- _CONSIGNES DE TRAVAIL_:
A – Recopiez fidèlement le passage de l'extrait fourni sur la dissolution de l'Assemblée nationale sénégalaise, de « Deux ans après » à « au palais présidentiel. ».
B – D'après l'extrait fourni, en vertu de quel article de la constitution le président a-t-il dissous l'Assemblée nationale ?
C – Relevez toutes les expressions que l'extrait fourni place entre guillemets, en ne citant chacune qu'une fois.

- _EXTRAIT FOURNI_:

# # #

Deux ans après les législatives, et seulement quelque cinq mois après la présidentielle, les Sénégalais ont, à nouveau, rendez-vous avec les urnes, le 17 novembre, pour des législatives anticipées. Ainsi en a décidé, ce jeudi, à travers un discours à la nation, le président Bassirou Diomaye Faye (BDF), qui vient de dissoudre l’Assemblée nationale, non pas à la suite d’un coup d’Etat, mais en vertu des pouvoirs qui lui sont conférés par l’article 87 de la constitution. Une décision qui n’a pas été la plus difficile à prendre pour BDF, au cours de son séjour vieux seulement de cinq mois au palais présidentiel.
Confronté à une Assemblée nationale dont les élus, majoritairement de l’opposition, semblent déterminés à pourrir son mandat, le chef de l’Etat n’avait d’autre option que de rebattre les cartes politiques. Et ce qui devait arriver arriva, quand les locataires de l’hémicycle ont voté contre le projet de révision de la constitution émanant du gouvernement et qui avait pour but, la suppression du Haut conseil des collectivités territoriales et du Conseil économique, social et environnemental, deux institutions qui étaient dirigées par des proches de l’ancien président Macky Sall, et que les autorités actuelles trouvent budgétivores. Mieux, la dissolution de ces deux conseils était une promesse de campagne de BDF, lancé dans sa « transformation systémique ».
7 minutes chrono. C’est le temps qu’il a fallu à Bassirou Diomaye Faye, pour renvoyer, à leurs occupations d’avant, les députés, qu’il a accusés de briller par le « culte du blocage » et de « ramer à contre-courant » des aspirations du peuple. Sonnant ainsi fin de la récréation, BDF n’a fait que chercher à se donner les moyens de mener, sans crainte de « blocage », son programme de gouvernance. L’avenir politique du Sénégal, se joue désormais, avec pour première étape, la reconfiguration de l’Assemblée nationale, dont le parti présidentiel des Patriotes africains du Sénégal pour le travail, l’éthique et la fraternité (Pastef), compte prendre les commandes.
Le challenge sera-t-il aisé à relever pour BDF et le Pastef ? A priori, oui, parce que les Sénégalais ont, pour habitude, de donner au président qu’ils ont choisi, la majorité parlementaire lui permettra à celui-ci, de gouverner sans « blocage ». Pour maintenir cette coutume, le Pastef doit, au plus vite, raviver la flamme populaire qui a permis à son champion, de récolter, dès le premier tour de l’élection du 24 mars 2024, plus de 54% des suffrages exprimés, mettant KO ses adversaires, dont le candidat de la coalition au pouvoir à l’époque.

# # #

- _DONNÉES EXTRAITES_:
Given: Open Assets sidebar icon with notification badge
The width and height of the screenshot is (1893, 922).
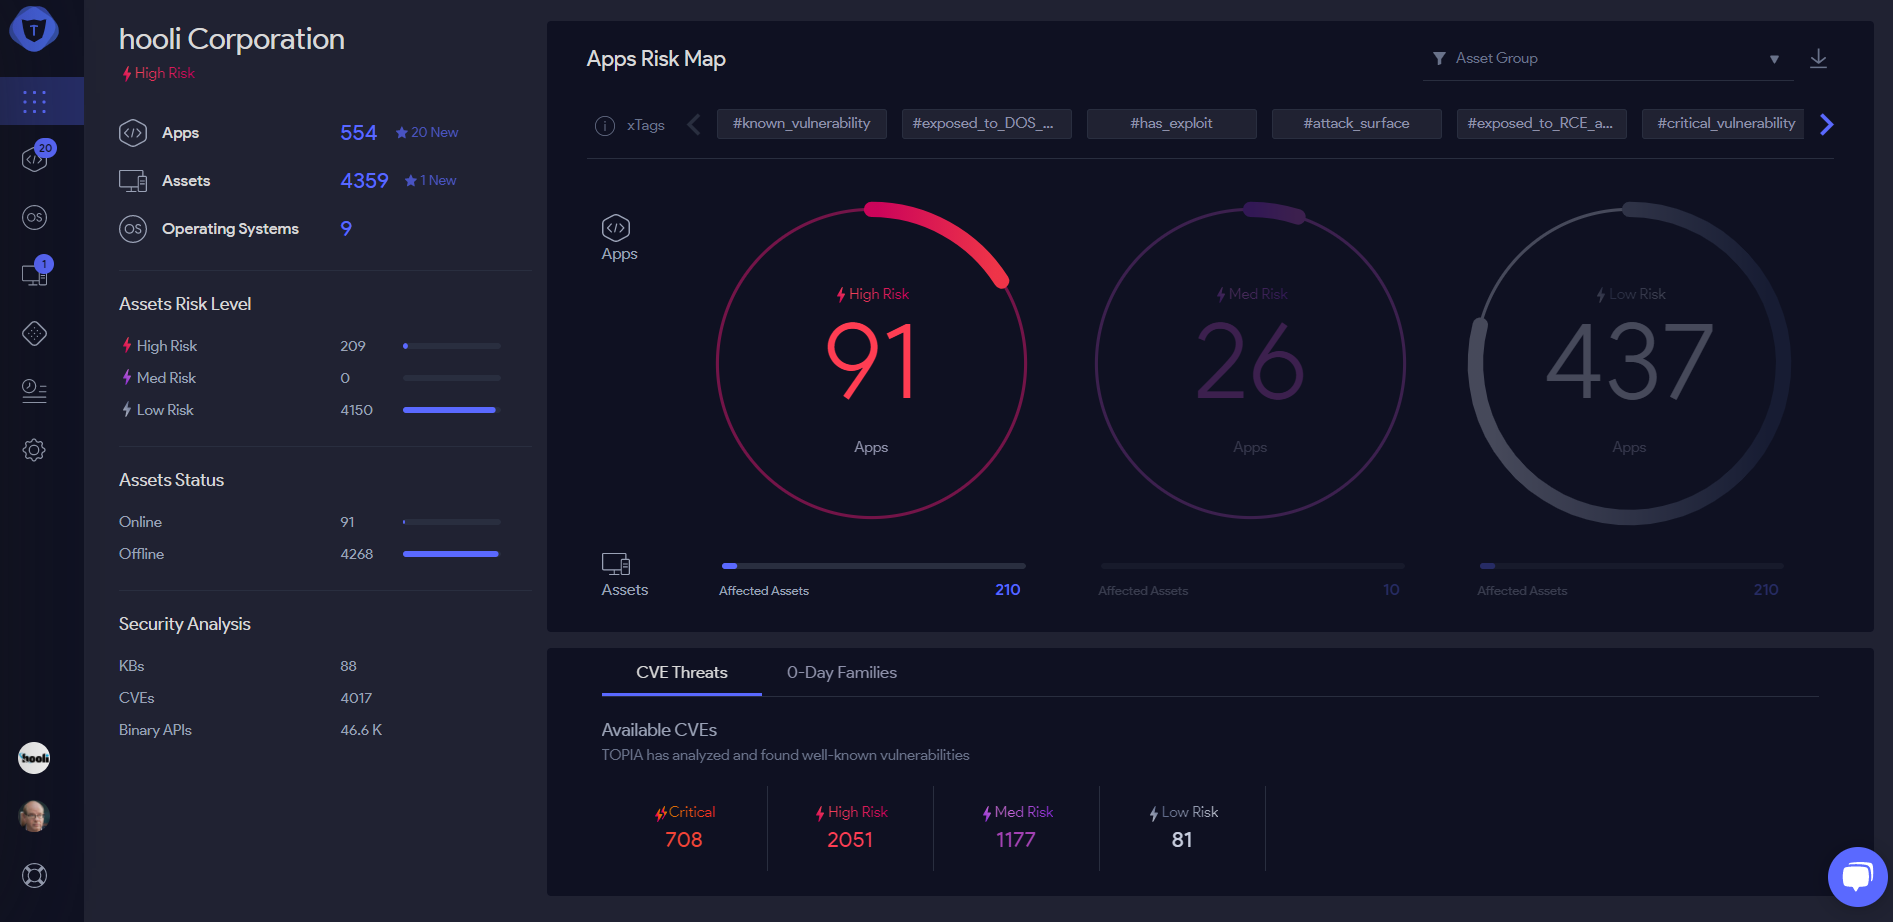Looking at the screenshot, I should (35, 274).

# # #

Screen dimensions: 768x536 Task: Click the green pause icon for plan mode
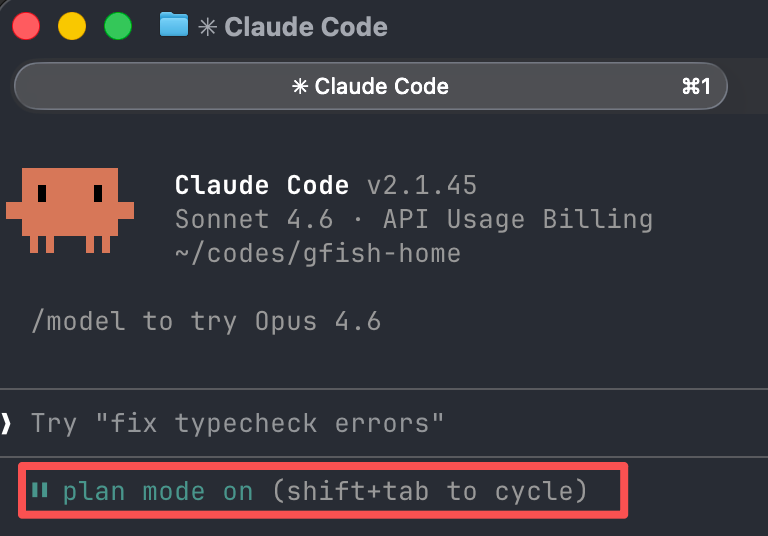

# # #

- _RÉPONSES AUX CONSIGNES_:
A –
Deux ans après les législatives, et seulement quelque cinq mois après la présidentielle, les Sénégalais ont, à nouveau, rendez-vous avec les urnes, le 17 novembre, pour des législatives anticipées. Ainsi en a décidé, ce jeudi, à travers un discours à la nation, le président Bassirou Diomaye Faye (BDF), qui vient de dissoudre l’Assemblée nationale, non pas à la suite d’un coup d’Etat, mais en vertu des pouvoirs qui lui sont conférés par l’article 87 de la constitution. Une décision qui n’a pas été la plus difficile à prendre pour BDF, au cours de son séjour vieux seulement de cinq mois au palais présidentiel.

B – En vertu de l'article 87 de la constitution.

C –
« transformation systémique »
« culte du blocage »
« ramer à contre-courant »
« blocage »